REQUEST >> Set down the records verbatim, starting at the line that contains "Task: Open Elon Musk's profile picture" and ending after the line that contains "click(481, 1625)".
# Start of MATERIAL
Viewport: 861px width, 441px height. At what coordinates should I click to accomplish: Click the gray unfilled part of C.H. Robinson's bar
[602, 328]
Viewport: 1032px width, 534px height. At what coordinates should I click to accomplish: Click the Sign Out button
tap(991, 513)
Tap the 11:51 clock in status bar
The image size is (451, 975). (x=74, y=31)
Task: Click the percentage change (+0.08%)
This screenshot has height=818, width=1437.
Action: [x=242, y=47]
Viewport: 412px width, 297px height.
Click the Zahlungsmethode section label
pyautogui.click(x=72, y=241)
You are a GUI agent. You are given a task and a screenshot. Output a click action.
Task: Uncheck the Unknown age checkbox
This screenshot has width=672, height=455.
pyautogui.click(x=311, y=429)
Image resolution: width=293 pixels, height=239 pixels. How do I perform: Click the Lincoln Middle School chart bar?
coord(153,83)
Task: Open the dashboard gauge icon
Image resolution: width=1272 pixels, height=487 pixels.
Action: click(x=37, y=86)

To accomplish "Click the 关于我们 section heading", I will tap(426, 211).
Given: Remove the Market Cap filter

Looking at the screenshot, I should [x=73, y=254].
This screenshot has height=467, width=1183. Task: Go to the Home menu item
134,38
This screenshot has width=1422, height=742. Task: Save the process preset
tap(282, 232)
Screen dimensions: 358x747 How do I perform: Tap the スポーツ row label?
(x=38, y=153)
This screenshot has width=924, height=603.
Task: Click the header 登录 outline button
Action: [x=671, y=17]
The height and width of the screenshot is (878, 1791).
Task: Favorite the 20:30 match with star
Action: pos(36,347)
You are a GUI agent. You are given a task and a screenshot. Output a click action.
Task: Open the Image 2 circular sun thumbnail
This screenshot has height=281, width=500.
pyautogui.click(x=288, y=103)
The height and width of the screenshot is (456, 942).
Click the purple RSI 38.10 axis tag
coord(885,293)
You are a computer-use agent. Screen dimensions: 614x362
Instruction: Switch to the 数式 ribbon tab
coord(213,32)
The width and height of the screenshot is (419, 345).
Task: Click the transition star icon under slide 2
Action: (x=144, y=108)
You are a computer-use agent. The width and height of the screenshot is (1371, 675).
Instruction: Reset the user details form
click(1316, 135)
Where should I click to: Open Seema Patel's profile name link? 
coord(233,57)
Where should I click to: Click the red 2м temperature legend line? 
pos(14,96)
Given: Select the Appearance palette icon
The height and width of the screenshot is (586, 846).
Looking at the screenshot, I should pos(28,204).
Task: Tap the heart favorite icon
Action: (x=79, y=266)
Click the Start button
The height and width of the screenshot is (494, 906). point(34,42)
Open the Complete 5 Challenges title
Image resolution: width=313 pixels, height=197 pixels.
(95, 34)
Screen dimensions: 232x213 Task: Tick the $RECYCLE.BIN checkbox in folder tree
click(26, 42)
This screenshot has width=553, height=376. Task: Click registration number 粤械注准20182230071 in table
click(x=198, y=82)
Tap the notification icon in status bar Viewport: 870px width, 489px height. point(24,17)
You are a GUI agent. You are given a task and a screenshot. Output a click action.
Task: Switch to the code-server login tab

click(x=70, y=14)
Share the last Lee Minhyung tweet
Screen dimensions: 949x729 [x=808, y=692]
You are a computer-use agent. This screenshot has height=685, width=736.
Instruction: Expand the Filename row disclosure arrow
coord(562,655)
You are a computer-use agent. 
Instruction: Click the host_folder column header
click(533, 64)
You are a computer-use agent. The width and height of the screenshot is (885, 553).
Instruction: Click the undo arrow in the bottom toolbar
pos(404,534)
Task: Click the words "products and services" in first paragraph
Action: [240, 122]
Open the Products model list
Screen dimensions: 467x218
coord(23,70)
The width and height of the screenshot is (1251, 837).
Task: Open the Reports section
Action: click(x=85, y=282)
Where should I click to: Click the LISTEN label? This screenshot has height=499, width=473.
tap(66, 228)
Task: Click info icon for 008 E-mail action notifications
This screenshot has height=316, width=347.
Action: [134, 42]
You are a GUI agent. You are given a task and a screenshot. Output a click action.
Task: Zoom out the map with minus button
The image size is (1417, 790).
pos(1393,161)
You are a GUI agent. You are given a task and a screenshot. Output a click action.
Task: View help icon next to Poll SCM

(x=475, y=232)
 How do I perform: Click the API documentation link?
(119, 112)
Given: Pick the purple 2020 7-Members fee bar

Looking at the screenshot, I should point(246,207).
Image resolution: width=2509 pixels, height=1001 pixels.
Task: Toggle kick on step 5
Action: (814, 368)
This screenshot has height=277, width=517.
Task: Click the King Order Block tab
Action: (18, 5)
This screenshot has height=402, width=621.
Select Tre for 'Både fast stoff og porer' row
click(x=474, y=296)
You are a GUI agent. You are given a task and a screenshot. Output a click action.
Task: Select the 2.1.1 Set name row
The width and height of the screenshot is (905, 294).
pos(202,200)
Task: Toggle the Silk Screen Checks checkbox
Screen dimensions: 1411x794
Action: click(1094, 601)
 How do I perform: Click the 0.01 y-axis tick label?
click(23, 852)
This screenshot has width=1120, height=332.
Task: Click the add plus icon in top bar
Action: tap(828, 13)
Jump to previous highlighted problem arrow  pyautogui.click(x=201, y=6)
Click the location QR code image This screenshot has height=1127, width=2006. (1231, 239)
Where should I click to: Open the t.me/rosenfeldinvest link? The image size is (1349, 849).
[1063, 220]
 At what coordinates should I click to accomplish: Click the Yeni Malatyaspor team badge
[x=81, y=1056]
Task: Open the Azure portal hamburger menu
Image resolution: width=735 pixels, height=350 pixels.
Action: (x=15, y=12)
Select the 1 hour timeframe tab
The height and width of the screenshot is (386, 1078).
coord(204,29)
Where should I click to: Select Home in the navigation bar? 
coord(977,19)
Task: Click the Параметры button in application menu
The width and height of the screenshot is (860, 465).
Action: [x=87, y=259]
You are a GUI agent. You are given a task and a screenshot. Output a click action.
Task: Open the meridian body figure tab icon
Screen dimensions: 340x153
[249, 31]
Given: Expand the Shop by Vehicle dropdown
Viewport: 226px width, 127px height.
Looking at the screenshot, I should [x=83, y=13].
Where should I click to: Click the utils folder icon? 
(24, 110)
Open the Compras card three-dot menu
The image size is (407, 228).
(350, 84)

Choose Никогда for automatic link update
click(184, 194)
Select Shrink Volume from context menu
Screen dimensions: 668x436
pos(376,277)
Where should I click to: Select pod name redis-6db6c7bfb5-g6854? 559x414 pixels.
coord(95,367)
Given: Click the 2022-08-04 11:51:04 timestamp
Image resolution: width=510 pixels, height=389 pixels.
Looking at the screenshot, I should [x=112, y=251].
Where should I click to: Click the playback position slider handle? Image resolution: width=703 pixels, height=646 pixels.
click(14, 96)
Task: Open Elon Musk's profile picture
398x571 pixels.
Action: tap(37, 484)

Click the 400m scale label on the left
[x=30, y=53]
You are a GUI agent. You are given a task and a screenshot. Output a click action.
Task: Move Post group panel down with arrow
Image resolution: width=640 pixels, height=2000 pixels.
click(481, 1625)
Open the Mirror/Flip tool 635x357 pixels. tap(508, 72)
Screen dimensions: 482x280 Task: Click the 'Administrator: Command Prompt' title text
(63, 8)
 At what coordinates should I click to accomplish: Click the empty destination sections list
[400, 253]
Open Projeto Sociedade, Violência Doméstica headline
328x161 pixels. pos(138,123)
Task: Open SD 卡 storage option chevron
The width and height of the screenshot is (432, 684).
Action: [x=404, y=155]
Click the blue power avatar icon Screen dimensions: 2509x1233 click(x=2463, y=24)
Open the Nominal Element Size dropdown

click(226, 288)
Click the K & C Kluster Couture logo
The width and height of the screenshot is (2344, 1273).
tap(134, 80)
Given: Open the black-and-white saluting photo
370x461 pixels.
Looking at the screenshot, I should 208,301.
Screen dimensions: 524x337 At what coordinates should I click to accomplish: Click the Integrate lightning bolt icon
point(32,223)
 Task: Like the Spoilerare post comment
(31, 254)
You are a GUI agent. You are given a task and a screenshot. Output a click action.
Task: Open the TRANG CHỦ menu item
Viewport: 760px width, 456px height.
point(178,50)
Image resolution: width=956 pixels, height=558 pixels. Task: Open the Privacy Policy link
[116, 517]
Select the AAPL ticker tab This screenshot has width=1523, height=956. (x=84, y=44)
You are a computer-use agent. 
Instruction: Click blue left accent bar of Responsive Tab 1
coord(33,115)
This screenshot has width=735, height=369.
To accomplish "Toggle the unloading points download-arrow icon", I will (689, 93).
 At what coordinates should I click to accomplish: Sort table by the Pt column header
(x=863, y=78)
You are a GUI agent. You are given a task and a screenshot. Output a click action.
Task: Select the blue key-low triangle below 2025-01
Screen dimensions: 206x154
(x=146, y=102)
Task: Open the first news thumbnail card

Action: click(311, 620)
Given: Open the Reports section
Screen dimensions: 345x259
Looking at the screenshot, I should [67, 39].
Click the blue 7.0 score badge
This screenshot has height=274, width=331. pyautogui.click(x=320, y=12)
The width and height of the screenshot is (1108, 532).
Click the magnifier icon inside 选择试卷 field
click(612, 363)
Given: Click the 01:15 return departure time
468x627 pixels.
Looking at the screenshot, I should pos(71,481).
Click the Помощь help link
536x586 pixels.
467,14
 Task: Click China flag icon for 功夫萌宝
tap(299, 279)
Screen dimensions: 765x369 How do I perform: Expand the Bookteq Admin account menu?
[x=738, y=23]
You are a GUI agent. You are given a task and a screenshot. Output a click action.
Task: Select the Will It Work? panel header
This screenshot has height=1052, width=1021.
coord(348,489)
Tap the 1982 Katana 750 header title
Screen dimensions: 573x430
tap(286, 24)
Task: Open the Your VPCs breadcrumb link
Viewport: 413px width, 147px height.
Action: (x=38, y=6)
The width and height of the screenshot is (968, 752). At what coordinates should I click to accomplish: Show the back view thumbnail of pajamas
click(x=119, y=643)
# End of MATERIAL
SOLUTION BELOW >>
Task: Open Elon Musk's profile picture
398x571 pixels.
Action: tap(37, 484)

Click the 400m scale label on the left
[x=30, y=53]
You are a GUI agent. You are given a task and a screenshot. Output a click action.
Task: Move Post group panel down with arrow
Image resolution: width=640 pixels, height=2000 pixels.
click(481, 1625)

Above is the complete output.